[Goal]
Duplicate the listing below, beginning at the line that contains "This screenshot has width=500, height=375." and stopping after the line that contains "Looking at the screenshot, I should pos(465,248).".

[Source material]
-- START --

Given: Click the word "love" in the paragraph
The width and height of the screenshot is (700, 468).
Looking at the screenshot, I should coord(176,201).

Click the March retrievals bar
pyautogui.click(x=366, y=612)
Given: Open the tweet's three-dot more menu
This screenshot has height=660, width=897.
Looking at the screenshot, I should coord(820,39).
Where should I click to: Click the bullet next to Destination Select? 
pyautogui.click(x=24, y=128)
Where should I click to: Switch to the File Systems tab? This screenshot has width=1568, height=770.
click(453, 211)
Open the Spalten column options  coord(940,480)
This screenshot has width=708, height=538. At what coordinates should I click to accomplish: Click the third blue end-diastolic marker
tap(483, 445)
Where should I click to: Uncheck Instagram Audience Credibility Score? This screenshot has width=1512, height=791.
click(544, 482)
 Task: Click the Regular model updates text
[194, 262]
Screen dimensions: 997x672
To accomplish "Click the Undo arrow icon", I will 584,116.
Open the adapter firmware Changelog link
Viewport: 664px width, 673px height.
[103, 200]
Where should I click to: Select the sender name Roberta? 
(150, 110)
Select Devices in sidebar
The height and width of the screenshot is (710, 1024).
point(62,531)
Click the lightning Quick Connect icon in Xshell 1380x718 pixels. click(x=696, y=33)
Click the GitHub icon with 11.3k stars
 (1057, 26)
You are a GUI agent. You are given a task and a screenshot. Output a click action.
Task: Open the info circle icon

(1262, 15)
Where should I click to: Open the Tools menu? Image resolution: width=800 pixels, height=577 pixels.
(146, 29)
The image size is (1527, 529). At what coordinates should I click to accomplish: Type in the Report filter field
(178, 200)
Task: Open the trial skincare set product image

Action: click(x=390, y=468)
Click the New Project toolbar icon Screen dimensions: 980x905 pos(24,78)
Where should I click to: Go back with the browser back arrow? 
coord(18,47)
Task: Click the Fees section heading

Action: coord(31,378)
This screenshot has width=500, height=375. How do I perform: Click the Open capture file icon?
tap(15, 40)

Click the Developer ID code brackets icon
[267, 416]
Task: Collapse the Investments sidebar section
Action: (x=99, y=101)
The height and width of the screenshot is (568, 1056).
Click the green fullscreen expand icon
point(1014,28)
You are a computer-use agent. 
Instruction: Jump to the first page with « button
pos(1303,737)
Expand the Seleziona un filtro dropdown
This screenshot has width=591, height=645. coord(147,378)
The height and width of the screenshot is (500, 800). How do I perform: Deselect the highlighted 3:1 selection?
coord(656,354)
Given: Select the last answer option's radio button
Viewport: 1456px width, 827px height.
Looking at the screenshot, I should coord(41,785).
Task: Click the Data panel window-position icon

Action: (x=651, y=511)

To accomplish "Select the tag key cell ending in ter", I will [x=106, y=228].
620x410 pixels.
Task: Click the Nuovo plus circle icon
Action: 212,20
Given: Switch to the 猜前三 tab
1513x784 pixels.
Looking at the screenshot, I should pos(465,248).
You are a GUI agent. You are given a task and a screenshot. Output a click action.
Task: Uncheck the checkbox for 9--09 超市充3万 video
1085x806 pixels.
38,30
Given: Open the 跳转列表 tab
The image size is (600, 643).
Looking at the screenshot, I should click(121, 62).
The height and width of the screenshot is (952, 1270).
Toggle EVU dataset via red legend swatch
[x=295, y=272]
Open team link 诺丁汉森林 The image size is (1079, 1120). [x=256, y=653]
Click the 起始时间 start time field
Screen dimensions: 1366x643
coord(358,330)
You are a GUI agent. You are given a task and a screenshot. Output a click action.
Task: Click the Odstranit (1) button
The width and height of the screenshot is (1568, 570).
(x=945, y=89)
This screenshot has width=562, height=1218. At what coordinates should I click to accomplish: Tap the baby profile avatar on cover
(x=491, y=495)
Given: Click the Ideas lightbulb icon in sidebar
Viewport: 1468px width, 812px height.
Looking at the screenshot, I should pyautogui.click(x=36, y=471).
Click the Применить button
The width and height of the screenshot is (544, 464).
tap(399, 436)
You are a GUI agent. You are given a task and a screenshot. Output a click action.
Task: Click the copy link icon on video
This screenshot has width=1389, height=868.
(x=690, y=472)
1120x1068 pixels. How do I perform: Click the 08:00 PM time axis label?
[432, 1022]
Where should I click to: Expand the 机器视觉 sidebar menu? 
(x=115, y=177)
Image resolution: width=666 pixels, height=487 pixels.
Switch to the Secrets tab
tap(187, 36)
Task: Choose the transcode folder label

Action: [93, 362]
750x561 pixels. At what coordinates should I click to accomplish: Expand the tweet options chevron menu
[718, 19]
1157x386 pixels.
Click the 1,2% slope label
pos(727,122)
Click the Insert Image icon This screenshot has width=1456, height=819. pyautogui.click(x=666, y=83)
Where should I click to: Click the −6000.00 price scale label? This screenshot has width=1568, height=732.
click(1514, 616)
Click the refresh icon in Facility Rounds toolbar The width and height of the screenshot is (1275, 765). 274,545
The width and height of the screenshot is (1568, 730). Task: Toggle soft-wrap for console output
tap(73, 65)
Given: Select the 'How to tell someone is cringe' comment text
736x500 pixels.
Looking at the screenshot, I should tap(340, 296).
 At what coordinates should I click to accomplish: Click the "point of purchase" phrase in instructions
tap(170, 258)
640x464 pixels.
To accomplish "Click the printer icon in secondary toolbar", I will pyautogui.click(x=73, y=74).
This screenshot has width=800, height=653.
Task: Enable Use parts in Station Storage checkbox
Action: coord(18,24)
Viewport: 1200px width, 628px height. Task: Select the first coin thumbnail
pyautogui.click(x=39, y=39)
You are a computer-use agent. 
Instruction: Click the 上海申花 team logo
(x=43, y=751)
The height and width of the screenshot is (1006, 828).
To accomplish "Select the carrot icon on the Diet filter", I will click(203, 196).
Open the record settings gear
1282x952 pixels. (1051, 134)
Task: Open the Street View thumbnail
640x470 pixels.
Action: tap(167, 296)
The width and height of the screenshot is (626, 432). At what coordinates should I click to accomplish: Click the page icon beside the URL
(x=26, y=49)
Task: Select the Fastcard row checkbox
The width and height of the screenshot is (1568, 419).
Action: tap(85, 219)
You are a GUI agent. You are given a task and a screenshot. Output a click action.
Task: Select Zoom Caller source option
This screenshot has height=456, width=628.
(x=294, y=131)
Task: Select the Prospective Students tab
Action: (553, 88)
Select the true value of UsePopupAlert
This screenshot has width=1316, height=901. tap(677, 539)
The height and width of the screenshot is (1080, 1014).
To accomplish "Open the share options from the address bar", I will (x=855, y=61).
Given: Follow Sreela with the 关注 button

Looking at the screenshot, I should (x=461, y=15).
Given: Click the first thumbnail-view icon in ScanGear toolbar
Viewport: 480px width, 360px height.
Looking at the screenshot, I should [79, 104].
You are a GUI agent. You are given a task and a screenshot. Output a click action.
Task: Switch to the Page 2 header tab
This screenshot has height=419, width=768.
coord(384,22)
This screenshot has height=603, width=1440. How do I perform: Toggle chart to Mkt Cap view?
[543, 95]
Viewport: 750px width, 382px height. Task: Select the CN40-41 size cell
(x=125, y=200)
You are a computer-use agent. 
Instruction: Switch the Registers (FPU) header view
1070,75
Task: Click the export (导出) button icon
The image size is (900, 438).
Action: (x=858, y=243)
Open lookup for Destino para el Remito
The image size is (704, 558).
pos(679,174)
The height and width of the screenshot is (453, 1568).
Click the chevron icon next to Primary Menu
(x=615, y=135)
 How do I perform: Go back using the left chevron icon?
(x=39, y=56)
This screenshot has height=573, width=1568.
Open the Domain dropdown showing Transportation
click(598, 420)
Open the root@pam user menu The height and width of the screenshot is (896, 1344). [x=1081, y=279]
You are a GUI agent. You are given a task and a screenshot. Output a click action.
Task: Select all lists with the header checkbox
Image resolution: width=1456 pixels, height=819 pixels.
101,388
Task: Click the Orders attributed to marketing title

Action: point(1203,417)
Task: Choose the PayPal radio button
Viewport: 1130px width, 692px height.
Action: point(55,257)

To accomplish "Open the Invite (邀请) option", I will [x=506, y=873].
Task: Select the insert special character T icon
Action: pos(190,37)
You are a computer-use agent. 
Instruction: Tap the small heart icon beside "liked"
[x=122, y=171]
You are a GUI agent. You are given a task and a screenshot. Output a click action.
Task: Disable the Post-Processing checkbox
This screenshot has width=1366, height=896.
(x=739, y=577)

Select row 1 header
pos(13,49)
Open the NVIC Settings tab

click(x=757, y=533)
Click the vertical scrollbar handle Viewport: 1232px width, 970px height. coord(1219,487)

-- END --

[Output below]
This screenshot has width=500, height=375. How do I perform: Click the Open capture file icon?
tap(15, 40)

Click the Developer ID code brackets icon
[267, 416]
Task: Collapse the Investments sidebar section
Action: (x=99, y=101)
The height and width of the screenshot is (568, 1056).
Click the green fullscreen expand icon
point(1014,28)
You are a computer-use agent. 
Instruction: Jump to the first page with « button
pos(1303,737)
Expand the Seleziona un filtro dropdown
This screenshot has width=591, height=645. coord(147,378)
The height and width of the screenshot is (500, 800). How do I perform: Deselect the highlighted 3:1 selection?
coord(656,354)
Given: Select the last answer option's radio button
Viewport: 1456px width, 827px height.
Looking at the screenshot, I should coord(41,785).
Task: Click the Data panel window-position icon

Action: (x=651, y=511)

To accomplish "Select the tag key cell ending in ter", I will [x=106, y=228].
620x410 pixels.
Task: Click the Nuovo plus circle icon
Action: 212,20
Given: Switch to the 猜前三 tab
1513x784 pixels.
Looking at the screenshot, I should pos(465,248).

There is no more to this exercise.